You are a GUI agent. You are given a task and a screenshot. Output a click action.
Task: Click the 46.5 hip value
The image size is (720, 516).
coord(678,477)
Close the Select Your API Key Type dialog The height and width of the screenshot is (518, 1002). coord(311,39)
----------------------------------------
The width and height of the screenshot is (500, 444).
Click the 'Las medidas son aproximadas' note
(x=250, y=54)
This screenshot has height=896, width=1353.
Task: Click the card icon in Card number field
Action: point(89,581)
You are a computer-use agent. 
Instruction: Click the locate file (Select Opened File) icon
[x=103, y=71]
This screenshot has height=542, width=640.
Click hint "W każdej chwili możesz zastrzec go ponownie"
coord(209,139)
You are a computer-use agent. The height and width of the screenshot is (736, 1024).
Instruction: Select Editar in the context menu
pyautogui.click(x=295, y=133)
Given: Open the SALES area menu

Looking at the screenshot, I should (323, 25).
----------------------------------------
** Work to complete **
The answer is to be one number: the count of lines in the entries containing the string "agent".

** Answer space **
3